Affecting the reader emotionally and creating that emotional connection is why I write fiction. (That and enjoying the heck out of playing pretend 🙂
“Like musical composition, a story is in its way an immortal piece of its creator’s soul.” What a beautiful statement. For me, the act of creation is fulfilling. I would love to think my words make an emotional connection with readers.
But you bring up something I’ve been wondering about. Do mystery readers respond to emotion in stories, or are they looking for the intellectual enjoyment of solving the puzzle? Might be a good subject for a TKZ post.
You pose an interesting question, Kay. My answer comes in the form of an observation: One of the reasons I don’t like traditional mysteries is that I don’t care much about the characters. This includes the sainted Sherlock.
Fascinating. You’ve given me the topic for a future post.
“Do mystery readers respond to emotion in stories, or are they looking for the intellectual enjoyment of solving the puzzle?”

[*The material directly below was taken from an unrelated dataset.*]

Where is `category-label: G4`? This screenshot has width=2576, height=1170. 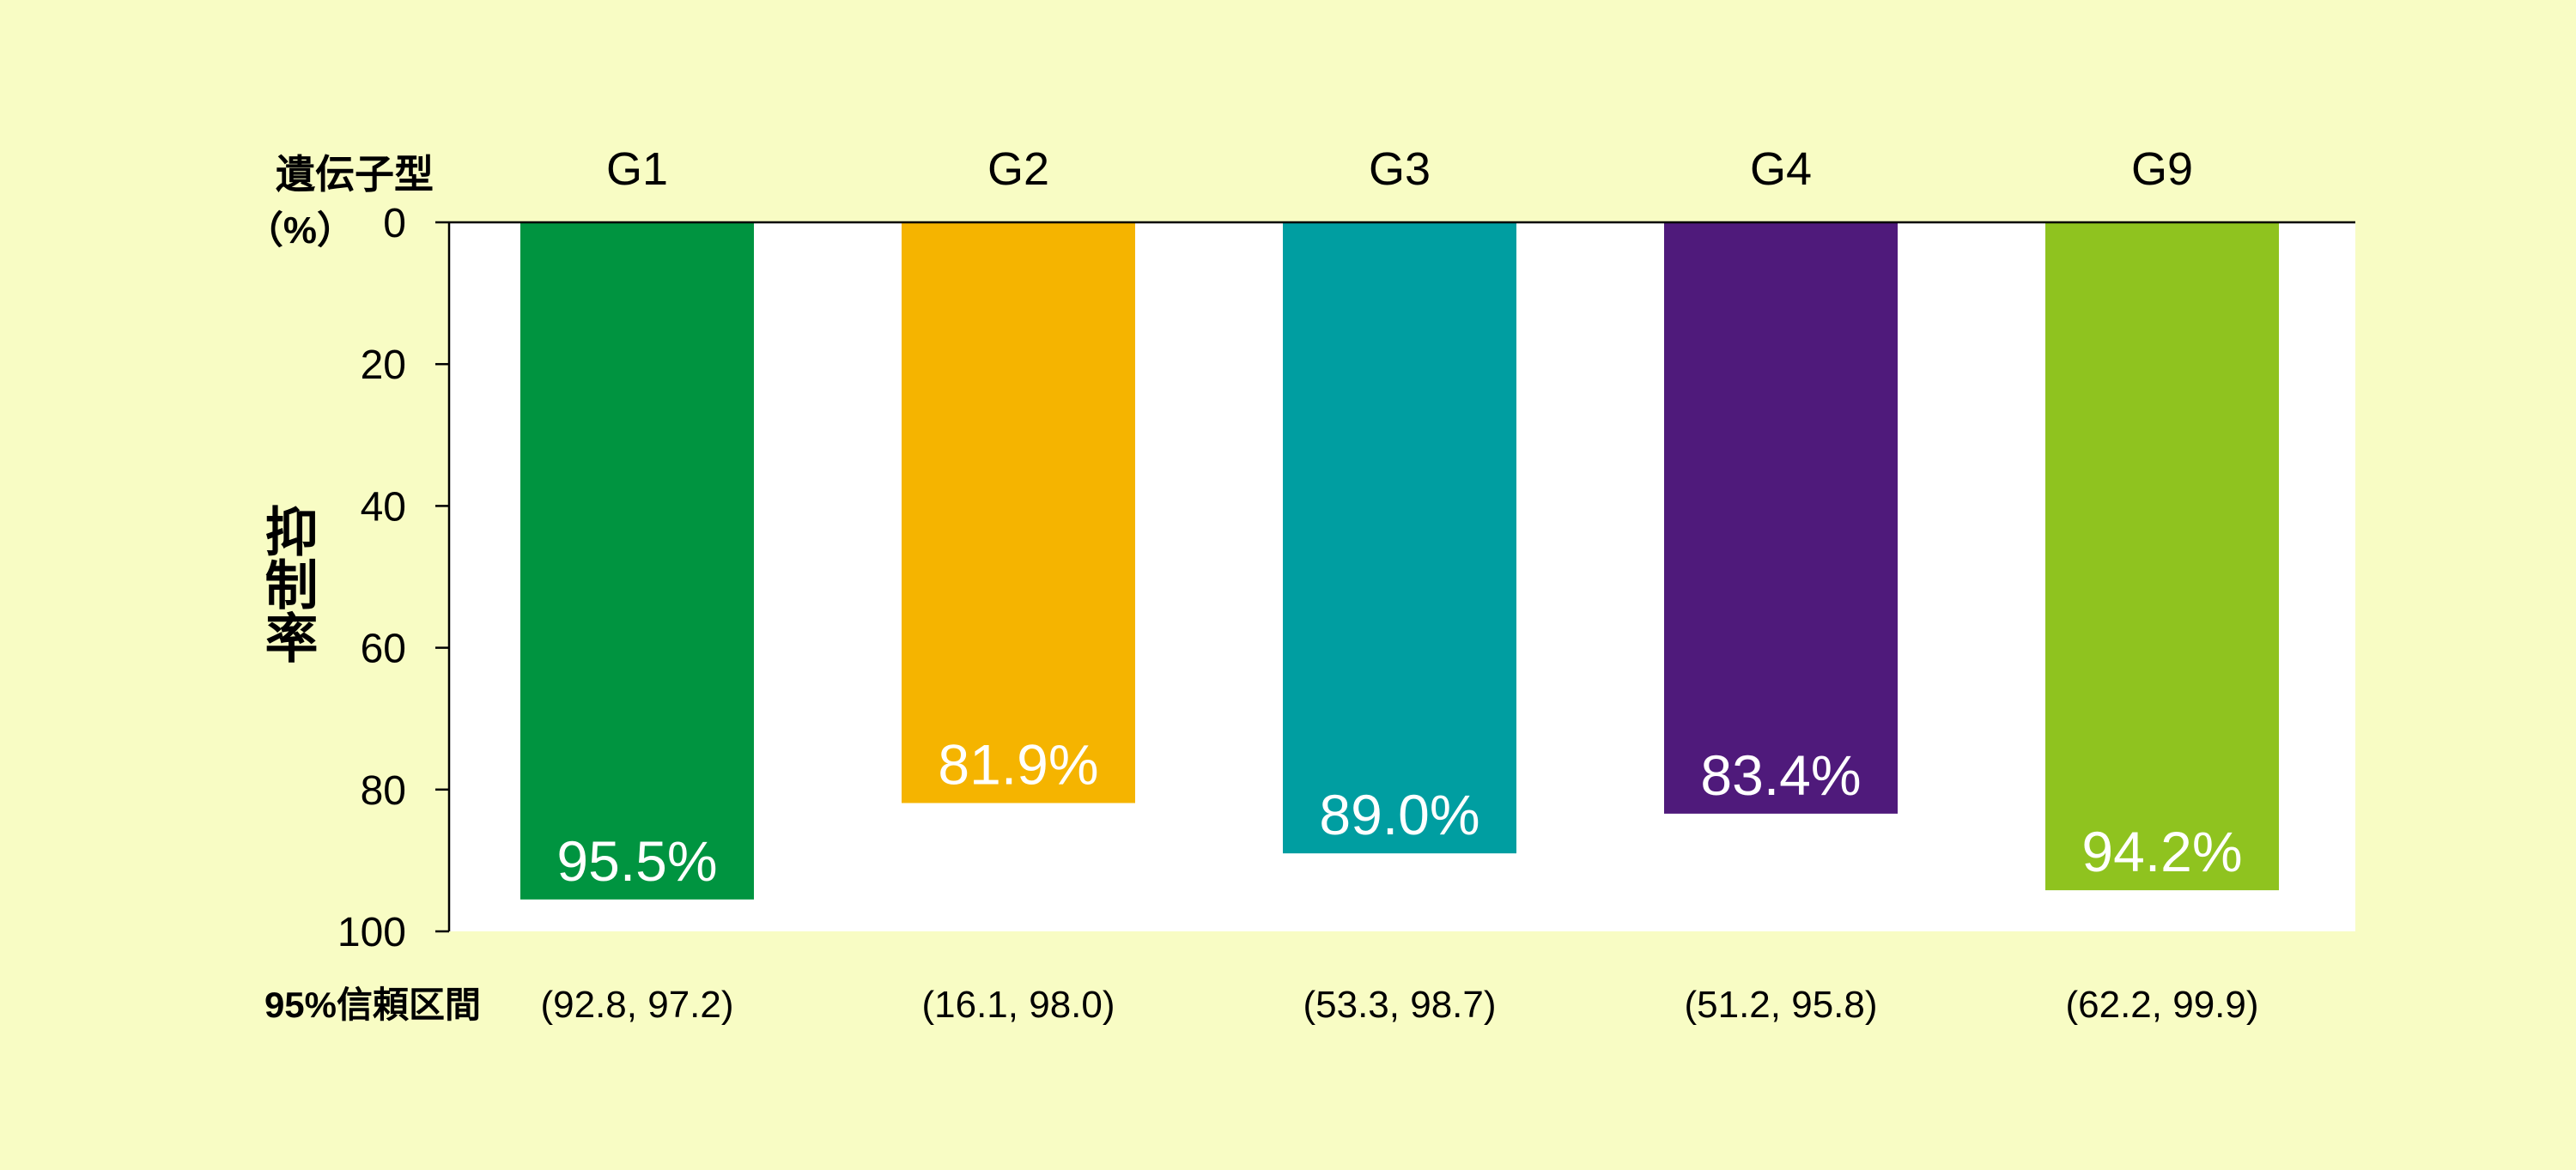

This is a super-interesting question. One I’m curious about both in asking myself as a reader and as a writer. As a reader, I grew up reading the Hardy Boys Mysteries. I would not say they were particularly emotional in nature but you cared about the characters. But how much of that was by virtue of the fact that it was already a very well-known series & perhaps they could get away with less emotional context then others? I mean, I can’t even recall there being a serious fight between the brothers (we know that’s not realistic!) or the family, or things along that line.
As an adult, I can’t claim to have read tons of mysteries, but in thinking about a mystery series I read set in NY in the early 1900’s, while it has some relationship/personal stuff for the main character, it is very lightweight on those aspects and its more about the mystery. Again, I engaged just fine with the characters.

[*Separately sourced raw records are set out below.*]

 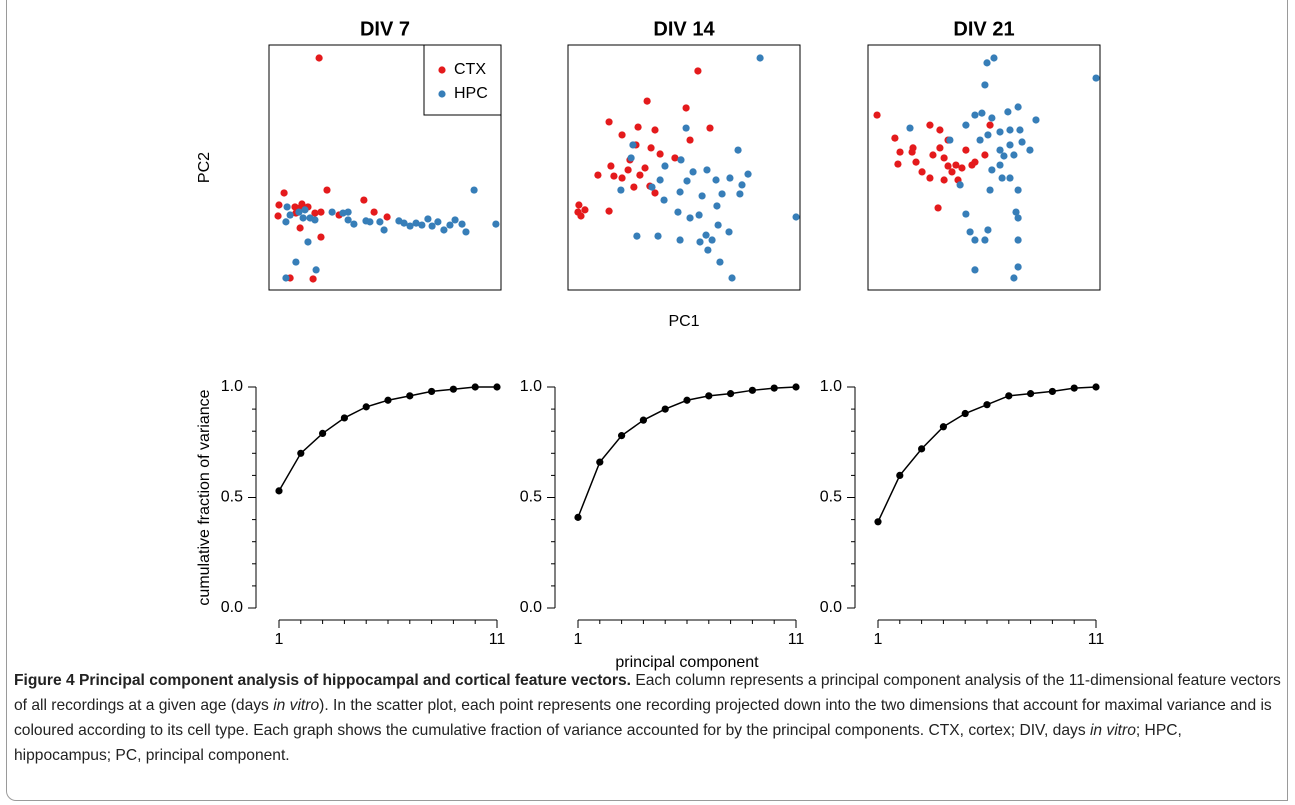 What do you see at coordinates (44, 680) in the screenshot?
I see `caption-label: Figure 4` at bounding box center [44, 680].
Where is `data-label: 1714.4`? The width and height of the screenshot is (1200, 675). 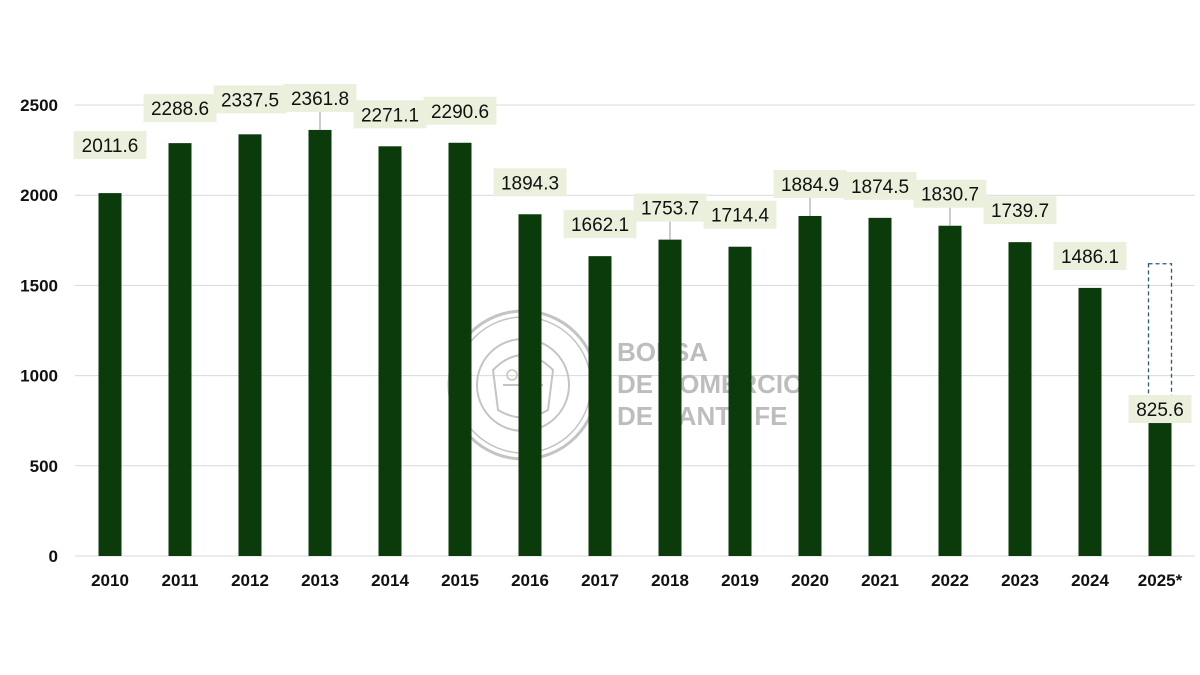 data-label: 1714.4 is located at coordinates (740, 216).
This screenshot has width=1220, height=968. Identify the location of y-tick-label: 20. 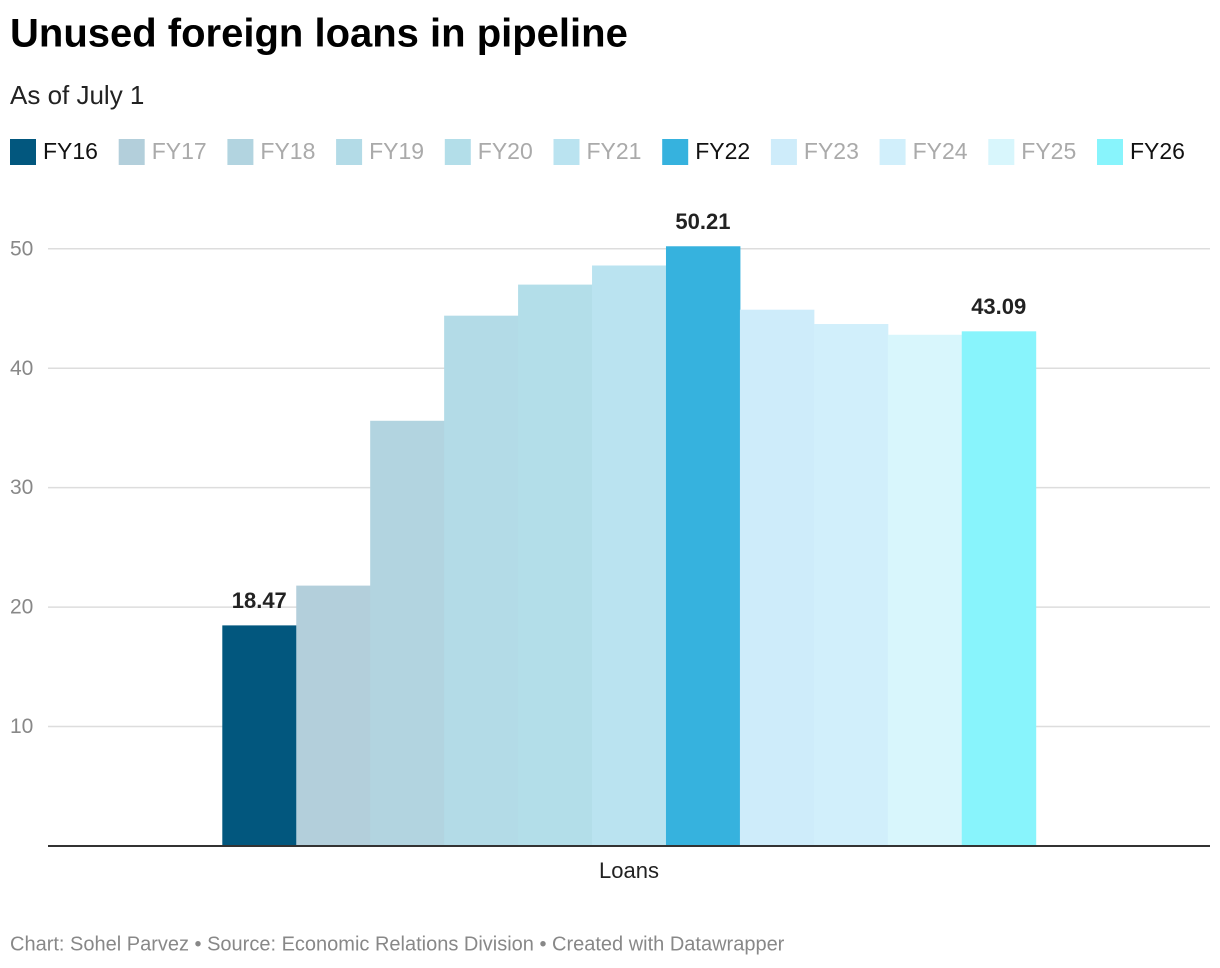
(22, 608).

Which goes back to John’s follow up comment — how much emotion needs to be built into mystery characters to enable the reader to engage with the story? Not as much as with some other genres, is my perspective based on my own reading experience. Especially when you have recurring characters who probably don’t change a lot over the series.

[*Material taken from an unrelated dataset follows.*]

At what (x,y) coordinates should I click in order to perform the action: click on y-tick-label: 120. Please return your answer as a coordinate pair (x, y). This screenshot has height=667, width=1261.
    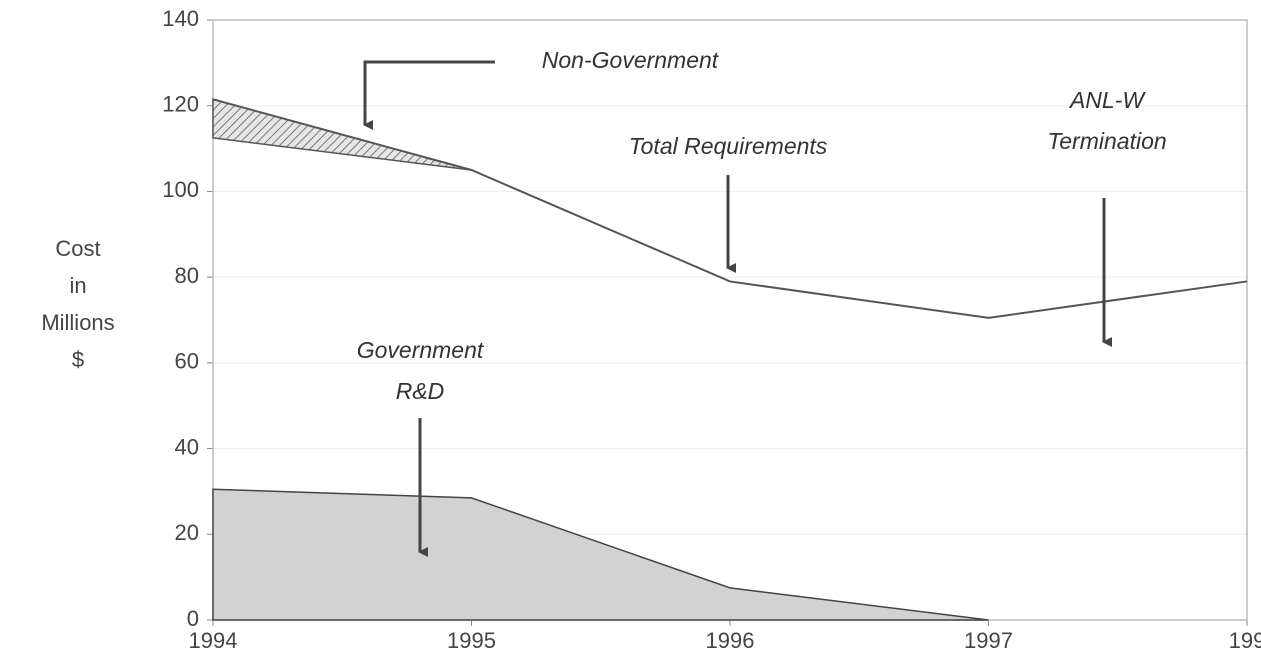
    Looking at the image, I should click on (180, 104).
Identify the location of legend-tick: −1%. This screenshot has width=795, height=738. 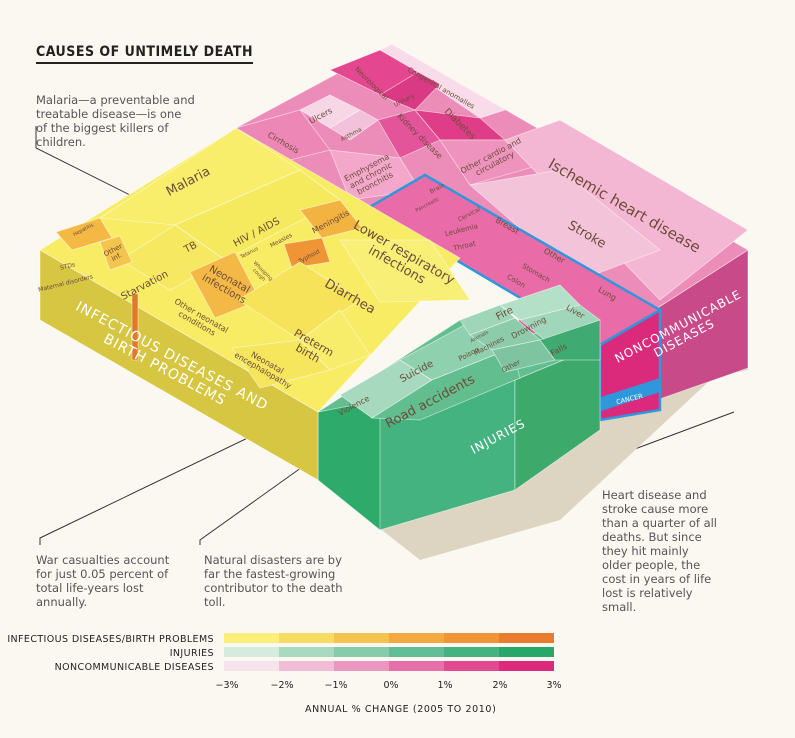
(336, 686).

Gives much food for thought. And I’ve wrestled with that in a project I’m co-writing. It’s tricky to find that balance.
Hmmm…..
“I want to be a master musician of genre literature.”
Music has always had an emotional impact on me. A beautiful collection of words delivered in the perfect form is as shiver-inspiring as the most haunting musical piece. I believe the most inspiring communication is found in story and music. It’s no coincidence that they are so often entwined.
Thank you, John, for the link to your niece’s lovely podcast on creating music from the notes of your life. You just gained her a new follower.